Investors on Wall Street have a playbook for trading the markets around Election Day.
Markets hate uncertainty, the adage goes, and the stock market typically dips in the month before the vote — in October, the S&P 500 index fell about 1 percent — before rallying once the result of the vote is known.
That’s why many on Wall Street expect stocks to gain on Wednesday, provided that there is a clear winner. But given the closeness of the race, and the possibility of an uncertain or contested result, there is still the possibility of turmoil. (That is one explanation for the recent jump in the price of gold, which is considered a haven in times of trouble.)
Even so, a potential spike in short-term volatility for stocks would eventually be eclipsed by long-term gains linked to underlying economic trends, said Seema Shah, chief global strategist at Principal Asset Management. The S&P 500 gained about 57 percent under President Donald J. Trump, measured from Election Day to Election Day, and about 70 percent under President Biden.
In the end, “the market absorbs these events,” said Quincy Krosby, chief global strategist at LPL Financial. “There’s always an understanding that this, too, shall pass, because it always has.”
But beyond this broad bet on the market’s momentum, investors often say it is tricky to make stock bets tied to presidential policy, because it is hard to predict what will pass through Congress and how policies will ultimately affect companies and markets. In addition, the recent wobble in stocks appeared linked to the earnings at the big technology companies that dominate market indexes, highlighting the influence of factors beyond the election.
Investors have turned to bonds, perhaps even more than stocks, as a way to bet on the outcome of this election.
Mr. Trump and Vice President Kamala Harris have both proposed policies that would require more borrowing when the government is already borrowing a lot. That may require higher interest rates to encourage investors to keep lending.
Each candidate’s policies are also seen as stimulating growth at a time when the economy is already growing at a healthy pace, potentially pushing interest rates higher in the future if the economy starts to overheat.

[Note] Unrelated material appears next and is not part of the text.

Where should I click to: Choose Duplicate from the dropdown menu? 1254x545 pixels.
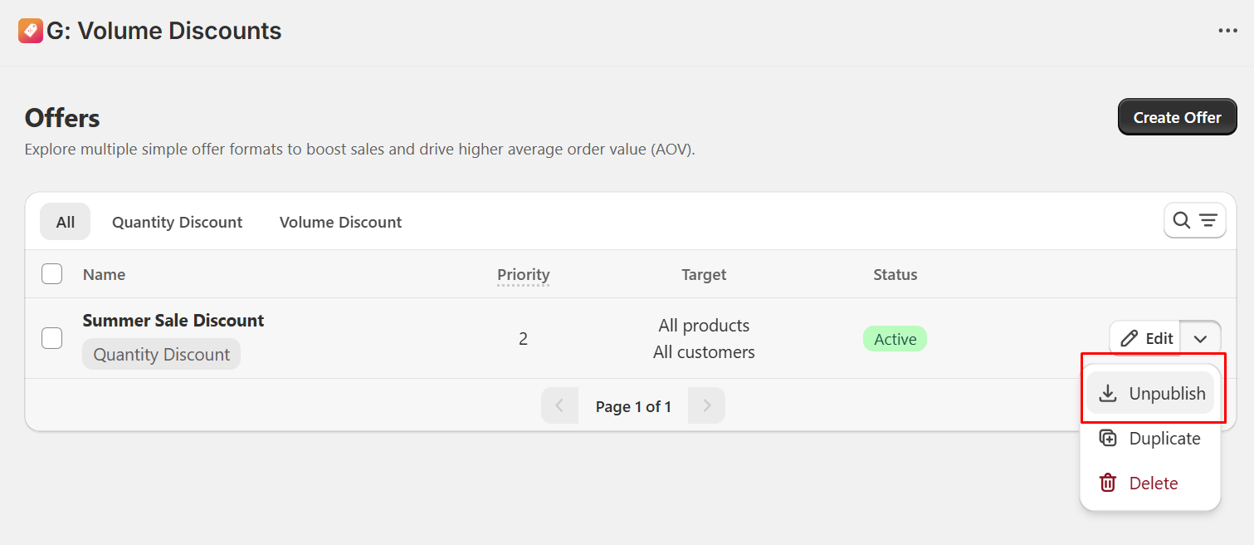pyautogui.click(x=1164, y=439)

The 10-year U.S. Treasury yield, which is used as a benchmark for mortgages, business loans and a wide variety of debt around the world, has gained about half a percentage point since the start of October, a large move in that market. The average rate on a 30-year mortgage, which had drifted down toward 6 percent in September, shot up in recent weeks to more than 6.7 percent.
Higher U.S. yields have made the dollar more attractive to investors. An index measuring the value of the dollar against several other major currencies gained more than 3 percent last month. The dollar has strengthened in particular against the Mexican peso, reflecting expectations that a rise in protectionism would hurt the U.S. trading partner.
Some attribute the move in rates and currencies to expectations of Mr. Trump’s winning back the White House, since forecasters estimate that his policies on taxes and spending would create a larger fiscal hole than his rival’s would.
It is hard, however, to untangle these moves from signs that the economy remains robust, bolstered by mostly solid quarterly profits reported by companies. Federal Reserve officials began lowering the short-term interest rates they control in September, and they are expected to cut rates again when they meet on Thursday, providing another tailwind for the economy.
Long-term borrowing costs have risen even as the Fed has lowered its rates, a pattern many market watchers expect to continue, whoever wins the election.
“Regardless of the outcome,” said James Stanley, a senior strategist at the brokerage StoneX, “the government is probably going to end up spending more money.”